It's not about lying or not lying. It's about how reliable and accurate this test is, and for places like the NHS, it's also about how cost-effective it is.
If the test isn't very reliable or accurate, then it's easier to just ask the patient if they have PEM and go with that. Why bother with a three-day test when it's no more useful than a questionnaire?
ETA: These are questions and hypotheticals. I'm not necessarily saying the tests are inaccurate.
You would not be able to just use hand grip and say yes patient has ME since many conditions have reduced grip strength. From Parkinsons to Osteoporosis to who knows what reduced grips strength will be a measurable symptom.
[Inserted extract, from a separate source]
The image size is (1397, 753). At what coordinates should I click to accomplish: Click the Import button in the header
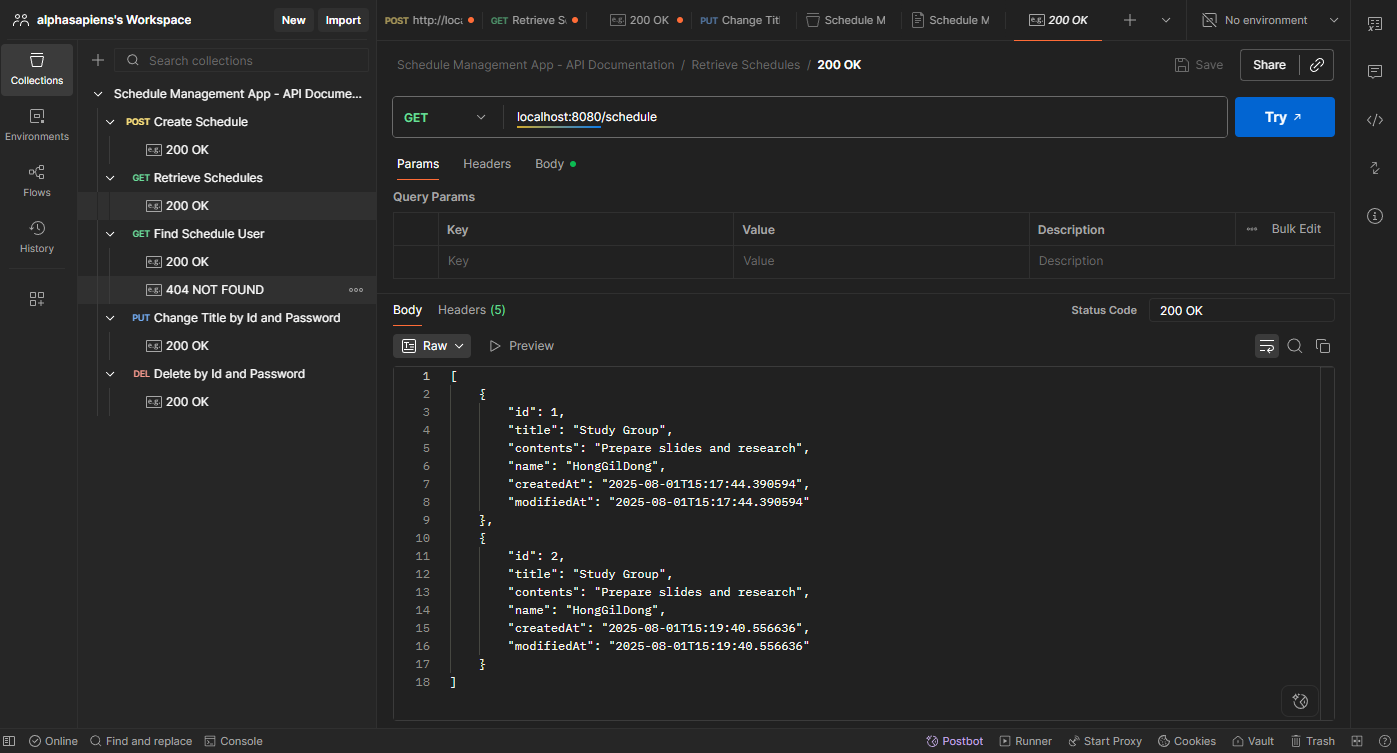(343, 19)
As i mentioned in another thread Parkinsons has no widely used biomarker, clinicians do tests on patients which i had done on me from from gait, walking, observing and asking about dyskinesias, checking grip strength, cogging, spatial orientation, motor control, muscle strength, questions about sense of smell and even questions about facial expressions if its not observed in the interview. There are other tests that i have forgotten as well. No one suggests patients are faking Parkinsons and why, because its not considered a psychosomatic disease and they have a decent in office testing package. They know its real even if imaging a patient with available technology will not show anything in most cases. The diagnostic test series clinicians are taught are designed to figure out if the patient has Parkinsons and at what stage it is at.
So this is not a matter of a test thats infallible, this is a matter of discrediting the doctors who refuse to do ethical science. By rejecting a test because its not infallible we are only making our paths forward more difficult.
When I was tested for Parkinsons and dementia they found i had many of the symptoms at times from diskinesias to memory issues to reduced grip strength, low muscle strength but i was not mistakenly diagnosed with Parkinsons because the tests were good enough that even though i had many symptoms (especially while PEMed) they could distinguish it based on their training. Also i don't have dementia though they noticed several cognitive issues.
An ME testing package would need testing and verification and its reasonable that grip strength could be part of it though i would only use it on mild patients, at moderate or severe it can cause instant PEM which it would in me today.
Perhaps we could develop one as a forum, from the CCC to some of the physical tests we know about if a team wanted to we could put together a diagnostic series and see if anyone is interested in qualifying it for clinical use. Then again Dr Klimas' clinic may already have something along these lines that they use and could be made clinical practice.